Recommendations for the diagnosis and therapy of viral pericarditis

Class IIa
For the definited diagnosis of viral pericarditis, a comprehensive workup of histological, cytological, immunohistological and molecular investigations in pericardial fluid and peri-/epicardial biopsies should be considered. (Level of Evidence: C)
Class III
1. Routine viral serology is not recommended, with the possible exception of HIV and HCV.

2. Corticosteroid therapy is not recommended in viral pericarditis. (Level of Evidence: C)

Recommendations for the diagnosis of purulent pericarditis

Class I
1. Urgent pericardiocentesis is recommended for the diagnosis of purulent pericarditis.

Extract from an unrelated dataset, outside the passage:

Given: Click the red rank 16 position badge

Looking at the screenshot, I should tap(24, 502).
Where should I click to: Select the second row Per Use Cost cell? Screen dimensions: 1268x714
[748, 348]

2. It is recommended that pericardial fluid be sent for bacterial, fungal and tuberculous studies and blood drawn for cultures. (Level of Evidence: C)

References

  1. Spodick DH (2003). "Acute pericarditis: current concepts and practice". JAMA. 289 (9): 1150–3. doi:10.1001/jama.289.9.1150. PMID 12622586.
  2. Karjalainen J, Heikkila J (1986). ""Acute pericarditis": myocardial enzyme release as evidence for myocarditis". Am Heart J. 111 (3): 546–52. doi:10.1016/0002-8703(86)90062-1. PMID 3953365.
  3. Bonnefoy E, Godon P, Kirkorian G, Fatemi M, Chevalier P, Touboul P (2000). "Serum cardiac troponin I and ST-segment elevation in patients with acute pericarditis". Eur Heart J. 21 (10): 832–6. doi:10.1053/euhj.1999.1907. PMID 10781355.
  4. Imazio M, Demichelis B, Cecchi E, Belli R, Ghisio A, Bobbio M, Trinchero R (2003). "Cardiac troponin I in acute pericarditis". J Am Coll Cardiol. 42 (12): 2144–8. doi:10.1016/j.jacc.2003.02.001. PMID 14680742.
  5. Adler, Yehuda; Charron, Philippe; Imazio, Massimo; Badano, Luigi; Barón-Esquivias, Gonzalo; Bogaert, Jan; Brucato, Antonio; Gueret, Pascal; Klingel, Karin; Lionis, Christos; Maisch, Bernhard; Mayosi, Bongani; Pavie, Alain; Ristić, Arsen D.; Sabaté Tenas, Manel; Seferovic, Petar; Swedberg, Karl; Tomkowski, Witold (2015). "2015 ESC Guidelines for the diagnosis and management of pericardial diseases". European Heart Journal. 36 (42): 2921–2964. doi:10.1093/eurheartj/ehv318. ISSN 0195-668X.
  6. Imazio, Massimo; Demichelis, Brunella; Parrini, Iris; Giuggia, Marco; Cecchi, Enrico; Gaschino, Gianni; Demarie, Daniela; Ghisio, Aldo; Trinchero, Rita (2004). "Day-hospital treatment of acute pericarditis". Journal of the American College of Cardiology. 43 (6): 1042–1046. doi:10.1016/j.jacc.2003.09.055. ISSN 0735-1097.
  7. Imazio, Massimo; Cecchi, Enrico; Demichelis, Brunella; Ierna, Salvatore; Demarie, Daniela; Ghisio, Aldo; Pomari, Franco; Coda, Luisella; Belli, Riccardo; Trinchero, Rita (2007). "Indicators of Poor Prognosis of Acute Pericarditis". Circulation. 115 (21): 2739–2744. doi:10.1161/CIRCULATIONAHA.106.662114. ISSN 0009-7322.